In an advisory, the United States Department of Homeland Security (DHS) said that millions of data of American payment cards have been affected by the cyber attack. Over 1,000 businesses have fallen victim to hacker malware that targeted their cash register systems and stolen the highly confidential financial and personal data of customers upon swiping of the credit cards.
The cyber attack on US retailers was more vulnerable this time as they were completely unaware of the security threat and their leaked confidential data.
“The confidential information was stolen without the targeted companies being aware of the security breach,” the advisory further said.
On July 31, the Homeland Security department and other government agencies including National Cyber security, Communications Integration Center, Secret Service and their co-partners in the security industry have warned the retailers against the possible security breach, specifically about a new type of malware ‘Backoff’ which was discovered last October.
The security agencies had asked the US businesses to update their in-store cash register systems and check for any malware especially ‘Backoff’.
Recently, Backoff has infected many computer systems in 51 United Parcel Service (UPS) stores across the US.
“Once the bad guys realized they were able to penetrate larger networks, they saw the opportunity to develop malware that’s specifically for credit cards and can evade antivirus programs,” Jerome Segura, a senior security researcher at a cybersecurity software firm Malware Bytes said.

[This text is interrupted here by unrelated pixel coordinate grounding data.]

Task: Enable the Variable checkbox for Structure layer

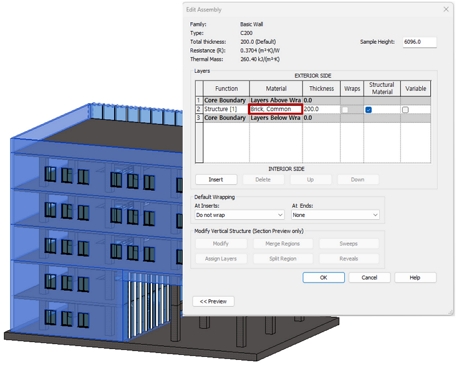Action: pos(405,110)
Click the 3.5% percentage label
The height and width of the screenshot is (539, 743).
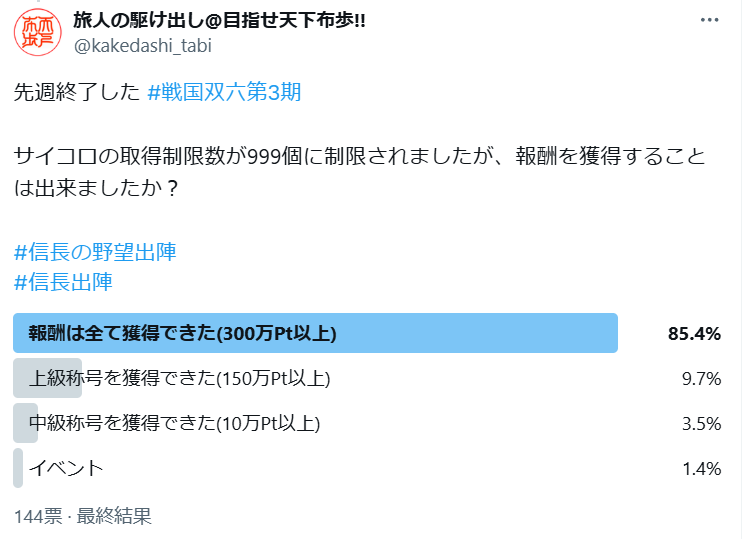(x=701, y=423)
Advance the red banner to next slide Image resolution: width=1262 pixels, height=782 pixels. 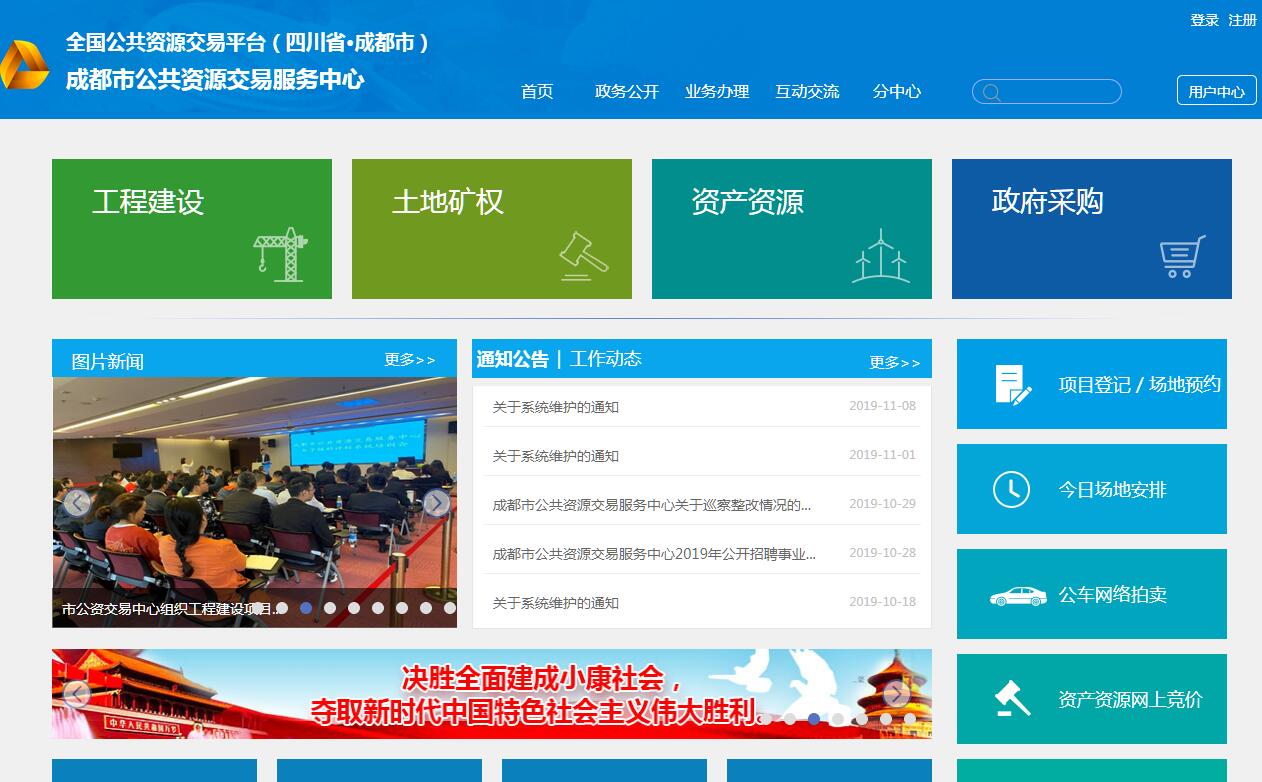(x=896, y=694)
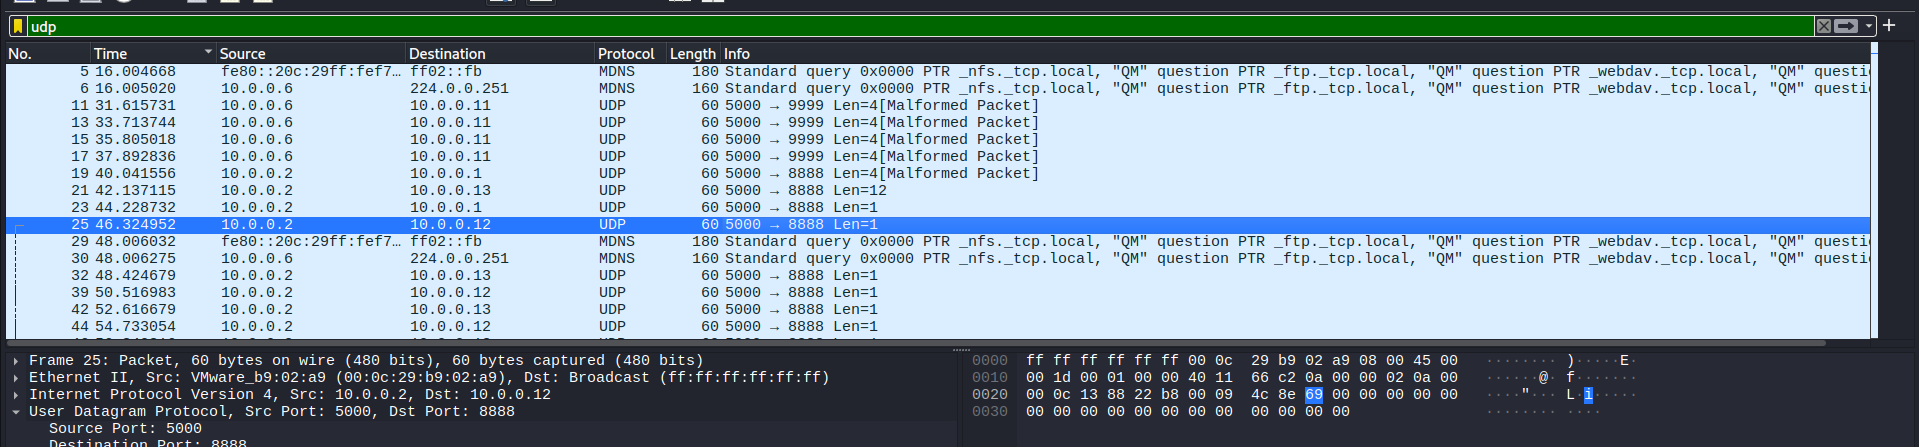Open the recent filters dropdown
This screenshot has width=1919, height=447.
1867,26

According to Segura, Backoff is similar to other malware and the only difference is that it’s designed to target high-value computer systems.
Backoff enables hackers to go undetected partially due to the reason that it hasn’t been widely distributed over the web.
In a bid to provide a more secure transaction gateway, banks and businesses have been asking the retailers to get their payment systems updated so that they could move to chip-based credit cards from the obsolete one.
Avivah Litan, a security analyst for Gartner Research, said, “The weakness is the magnetic stripe. I can buy a mag stripe reader on eBay and easily read all the data from your credit card. It’s an antiquated technology from the 1960s.”
Some credit card companies have even set a deadline for October next year to upgrade to this new payment system. Meanwhile, the security department has recommended all retailers to scan their computer systems for the malware and get their payment system protected from breach.